To find the area of triangle ABC, we need to use the fact that the ratio of the areas of two similar triangles is equal to the square of the ratio of their corresponding side lengths.
Given that PQR is a scalene triangle with an area of 100, we can use this information to find the area of triangle ABC.
Let's first identify the corresponding side lengths of triangles ABC and PQR. Since AP = AR, triangle PQR is similar to triangle ABC, and the ratio of their corresponding side lengths is:
PQ / AC = QR / BC = PR / AB.
Since all the three sides of triangle PQR are scalene, this means that the ratio of the corresponding side lengths is different for each pair of sides. Let's call these ratios a, b, and c:
PQ / AC = a,
QR / BC = b,
PR / AB = c.
Now, we can use the information about the area of triangle PQR to set up an equation:
(area of triangle PQR) / (area of triangle ABC) = (PQ / AC)^2 = a^2.

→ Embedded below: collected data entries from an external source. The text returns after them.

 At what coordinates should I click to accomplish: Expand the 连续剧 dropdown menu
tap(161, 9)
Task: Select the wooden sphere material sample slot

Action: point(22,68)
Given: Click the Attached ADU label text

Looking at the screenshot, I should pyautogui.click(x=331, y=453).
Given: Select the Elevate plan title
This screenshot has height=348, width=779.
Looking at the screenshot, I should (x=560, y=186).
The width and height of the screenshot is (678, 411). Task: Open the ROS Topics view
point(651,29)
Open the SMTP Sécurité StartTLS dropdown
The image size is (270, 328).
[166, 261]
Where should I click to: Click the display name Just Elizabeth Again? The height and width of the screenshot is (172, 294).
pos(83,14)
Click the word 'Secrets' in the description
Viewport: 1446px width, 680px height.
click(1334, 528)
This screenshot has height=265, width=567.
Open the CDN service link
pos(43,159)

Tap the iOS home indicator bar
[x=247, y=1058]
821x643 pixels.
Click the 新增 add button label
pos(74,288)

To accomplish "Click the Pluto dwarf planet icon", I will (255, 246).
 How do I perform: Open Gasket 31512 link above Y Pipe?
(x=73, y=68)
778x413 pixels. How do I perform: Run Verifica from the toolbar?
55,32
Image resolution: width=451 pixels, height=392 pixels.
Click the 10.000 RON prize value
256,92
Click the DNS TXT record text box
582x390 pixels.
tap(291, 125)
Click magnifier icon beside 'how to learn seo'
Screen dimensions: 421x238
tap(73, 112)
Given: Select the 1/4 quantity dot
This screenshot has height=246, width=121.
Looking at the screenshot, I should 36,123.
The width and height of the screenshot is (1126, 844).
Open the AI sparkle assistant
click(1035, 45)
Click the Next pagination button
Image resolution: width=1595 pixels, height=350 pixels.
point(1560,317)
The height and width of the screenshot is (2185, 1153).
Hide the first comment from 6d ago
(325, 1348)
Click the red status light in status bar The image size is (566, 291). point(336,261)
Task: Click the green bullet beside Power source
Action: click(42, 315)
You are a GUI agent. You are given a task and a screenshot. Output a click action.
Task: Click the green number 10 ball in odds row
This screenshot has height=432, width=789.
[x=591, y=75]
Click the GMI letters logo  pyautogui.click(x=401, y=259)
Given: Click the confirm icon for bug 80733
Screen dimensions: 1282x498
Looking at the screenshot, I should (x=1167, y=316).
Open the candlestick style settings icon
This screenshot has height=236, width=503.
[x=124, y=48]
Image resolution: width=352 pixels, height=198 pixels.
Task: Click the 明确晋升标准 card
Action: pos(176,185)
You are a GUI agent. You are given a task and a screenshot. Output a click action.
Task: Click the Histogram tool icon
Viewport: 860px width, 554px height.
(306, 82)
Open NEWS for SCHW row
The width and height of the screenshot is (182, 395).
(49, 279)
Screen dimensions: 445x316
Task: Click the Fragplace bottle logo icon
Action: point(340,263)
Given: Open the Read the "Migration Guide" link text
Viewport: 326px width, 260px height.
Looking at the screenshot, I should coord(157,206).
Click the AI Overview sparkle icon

Since the given area of triangle PQR is 100, we can write:
100 / (area of triangle ABC) = a^2.
To find the area of triangle ABC, we need to find the value of a.
Unfortunately, the information provided is not sufficient to determine the value of a or the area of triangle ABC. We would need additional information about the relationship between the side lengths of triangles ABC and PQR in order to solve for the area of triangle ABC.